JSPOC is currently tracking around 22,000 objects, at least, unclassified objects. That number is fairly low actually, compared to the vastness of space. As of writing this post, Flight Radar says there are over 5000 planes in the air, and it's quite early on an East Coast Saturday morning. Also adding in the fact that most planes are larger than satellites, and that satellites are uniformly spread across the globe, while planes aren't, and you've got somewhat of a picture as to how rare space junk is in space.
That being said, how likely is it that you will have a close encounter with space junk? Not very likely. From my experience, a single satellite will pass within a few hundred meters of a trackable piece of junk only once maybe a few times a year.
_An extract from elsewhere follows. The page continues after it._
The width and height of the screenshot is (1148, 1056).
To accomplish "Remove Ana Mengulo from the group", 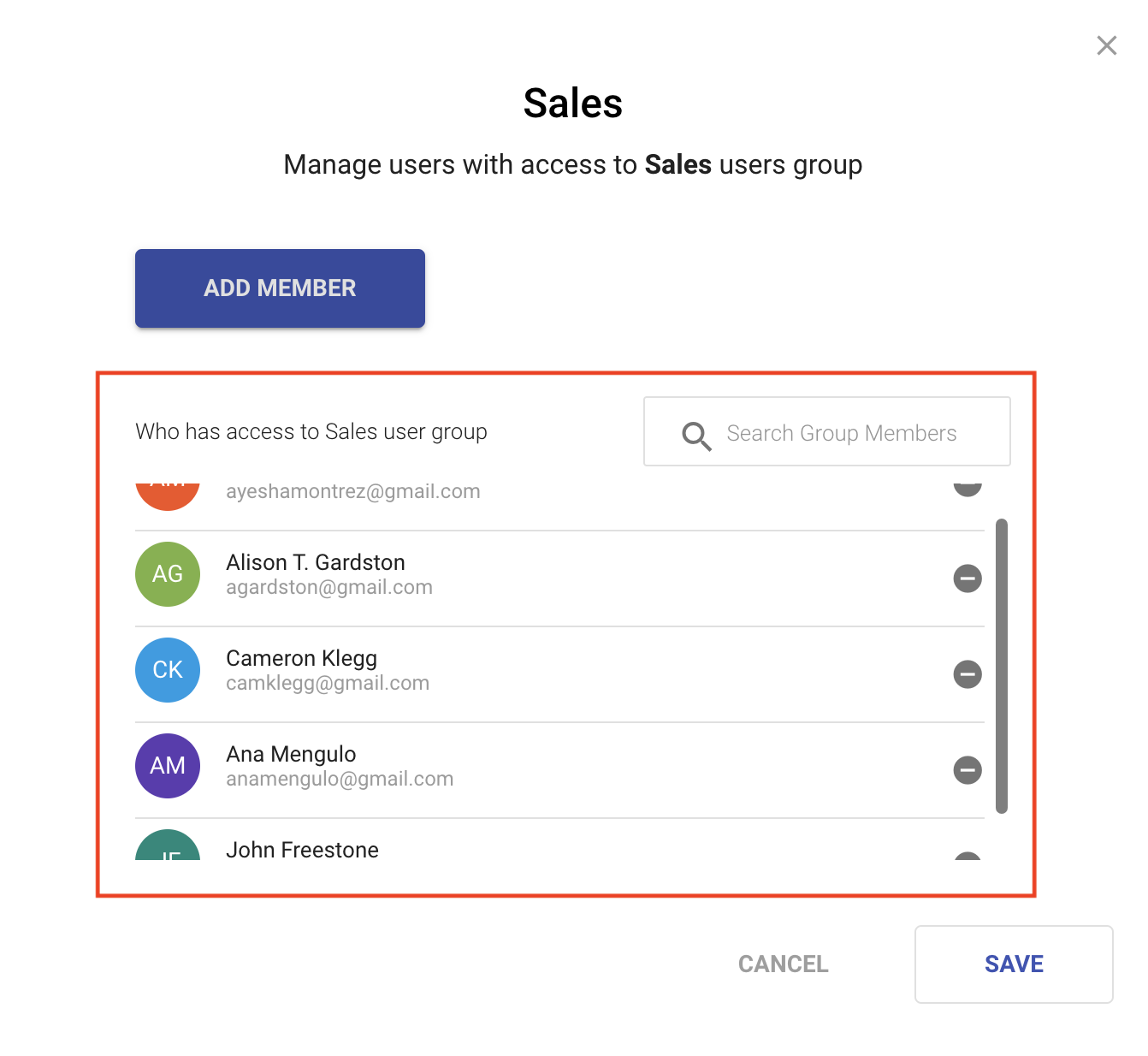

Then keeping in mind that you actually have to be much closer in velocity to take advantage, and, well, you've got a lot of problems. You might be able to latch on to a larger piece of space junk and use it for some purpose, but the material wouldn't be ideal, and the orbital rendezvous problem is difficult still, although it is manageable.
You probably could de-orbit a spacecraft by sticking out some large wings meant to withstand the impact of small space junk, which would slow you down gradually. But the same effect will be had by air resistance.
Bottom line is, you're more likely to find use out of fixing old satellites, rather than using them for fuel. Use them for spare parts, putting in new batteries, fuel, etc. But you're probably not going to get anything significant out of them in terms of propulsion.